Que un menor de 14 años haya disparado es un retrato atroz de la Colombia profunda. Es una víctima más, no sólo de las mafias, sino de un Estado fallido, ausente y de una cultura del resentimiento. Como enseñaba Zygmunt Bauman, vivimos en una “modernidad líquida” donde los vínculos son frágiles y la ética se ha diluido. Ese niño no nació con odio; fue educado en él. Le enseñaron a señalar antes que a dialogar, a matar antes que a pensar. Lo adoctrinaron para “eliminar el objectivo”, el virtual enemigo; en este
caso ( el que que piense distinto).
La estigmatización como política de Estado.
No es la primera vez que el presidente Petro recurre al ataque personal como táctica política. Lo ha hecho con senadoras como Paloma Valencia y María Fernanda Cabal. Lo ha hecho con periodistas como Vicky Davila entre otras a quienes endilga el remoquete de: “ muñecas de la mafia”; también con jueces y con empresarios. Ha desdibujado la frontera entre la crítica legítima y la estigmatización peligrosa. Como dijo Karl Popper, una sociedad abierta no sobrevive cuando quienes están en el poder utilizan su autoridad para cerrar el diálogo, descalificar al adversario e imponer una narrativa única.
Petro, la xenofobia y la manipulación histórica.
Es aún más grave que el presidente haya intentado justificar el atentado con una referencia absurda y falaz: que la víctima era “hijo de una árabe”. Diana Turbay era colombiana, una periodista que buscó la verdad con valentía. No solo es una falsedad, sino que ese comentario introduce un elemento xenófobo que no tiene cabida en una Colombia mestiza, diversa y profundamente orgullosa de sus raíces caribeñas, árabes, indígenas y africanas. Es una irresponsabilidad que raya en lo demencial.
Quiero hacer un llamado final: no más violencia verbal, no más odio inducido.

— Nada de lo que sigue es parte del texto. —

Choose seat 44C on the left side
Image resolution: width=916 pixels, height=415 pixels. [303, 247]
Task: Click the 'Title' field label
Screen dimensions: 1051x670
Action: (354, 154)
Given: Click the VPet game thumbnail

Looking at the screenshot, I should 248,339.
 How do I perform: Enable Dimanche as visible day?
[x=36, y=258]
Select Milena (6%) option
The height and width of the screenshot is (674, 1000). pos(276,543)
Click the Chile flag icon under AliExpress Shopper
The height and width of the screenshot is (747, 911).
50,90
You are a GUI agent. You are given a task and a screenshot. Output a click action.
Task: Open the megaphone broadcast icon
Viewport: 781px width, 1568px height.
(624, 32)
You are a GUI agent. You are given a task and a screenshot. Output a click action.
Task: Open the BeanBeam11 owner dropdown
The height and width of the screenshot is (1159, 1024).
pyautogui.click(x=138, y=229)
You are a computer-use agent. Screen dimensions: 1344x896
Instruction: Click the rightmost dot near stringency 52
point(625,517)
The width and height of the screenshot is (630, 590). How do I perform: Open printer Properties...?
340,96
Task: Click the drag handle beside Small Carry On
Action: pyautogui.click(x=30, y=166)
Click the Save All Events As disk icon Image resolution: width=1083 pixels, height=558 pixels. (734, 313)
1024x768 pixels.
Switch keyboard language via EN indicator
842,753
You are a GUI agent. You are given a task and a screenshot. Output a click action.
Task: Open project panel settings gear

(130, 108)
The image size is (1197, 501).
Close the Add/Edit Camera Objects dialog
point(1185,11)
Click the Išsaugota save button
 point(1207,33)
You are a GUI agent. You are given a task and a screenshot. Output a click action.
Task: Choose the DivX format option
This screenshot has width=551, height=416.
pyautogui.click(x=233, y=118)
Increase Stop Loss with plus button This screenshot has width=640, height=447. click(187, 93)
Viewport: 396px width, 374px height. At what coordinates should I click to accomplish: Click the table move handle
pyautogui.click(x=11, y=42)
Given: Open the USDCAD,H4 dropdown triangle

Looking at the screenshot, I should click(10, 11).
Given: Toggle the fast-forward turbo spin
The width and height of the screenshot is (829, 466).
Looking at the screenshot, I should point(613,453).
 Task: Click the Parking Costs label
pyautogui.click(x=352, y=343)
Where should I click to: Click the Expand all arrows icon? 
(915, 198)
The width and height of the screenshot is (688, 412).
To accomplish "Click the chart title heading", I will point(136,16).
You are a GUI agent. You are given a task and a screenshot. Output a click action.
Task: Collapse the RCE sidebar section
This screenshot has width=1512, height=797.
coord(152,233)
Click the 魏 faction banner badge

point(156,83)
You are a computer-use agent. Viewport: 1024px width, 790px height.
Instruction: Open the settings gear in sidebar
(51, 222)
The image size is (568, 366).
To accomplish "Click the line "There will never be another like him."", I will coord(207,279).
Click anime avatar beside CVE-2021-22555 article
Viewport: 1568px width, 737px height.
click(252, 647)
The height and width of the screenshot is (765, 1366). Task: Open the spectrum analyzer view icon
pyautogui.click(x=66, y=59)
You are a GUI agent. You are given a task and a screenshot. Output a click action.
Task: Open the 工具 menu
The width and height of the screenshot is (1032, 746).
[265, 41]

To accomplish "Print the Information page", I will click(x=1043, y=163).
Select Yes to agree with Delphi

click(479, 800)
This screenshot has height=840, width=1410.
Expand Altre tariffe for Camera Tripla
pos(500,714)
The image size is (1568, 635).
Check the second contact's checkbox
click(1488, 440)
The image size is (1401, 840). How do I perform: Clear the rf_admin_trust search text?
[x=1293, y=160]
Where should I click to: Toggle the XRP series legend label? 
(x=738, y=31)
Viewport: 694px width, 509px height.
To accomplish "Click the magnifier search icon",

Colombia necesita sanar, reconciliarse y transitar el camino de La Paz; pero no lo hará mientras desde el poder se siembre el odio y se agite el resentimiento como herramienta política. Como enseñaba Viktor Frankl, incluso en el sufrimiento más profundo, el ser humano puede escoger su actitud. El presidente Petro aún puede escoger por la Paz y la reconciliación de la nación. Puede asumir la responsabilidad ética de sus palabras; pero también los ciudadanos tenemos una tarea: no seguir ciegamente a líderes que nos conducen al abismo. Un verdadero Líder tiene la obligación inexcusable de preguntar , investigar y escuchar antes de odiar.
Hoy, la vida de Miguel Uribe pende de un hilo. Pero su historia y la de tantos colombianos que creemos en la democracia debemos recordarnos que el odio no puede seguir teniendo la última palabra , ni en Colombia ni en ningún lugar del mundo.
Somos más los que creemos en La Paz , en el amor y en la verdad . Luchemos por ello.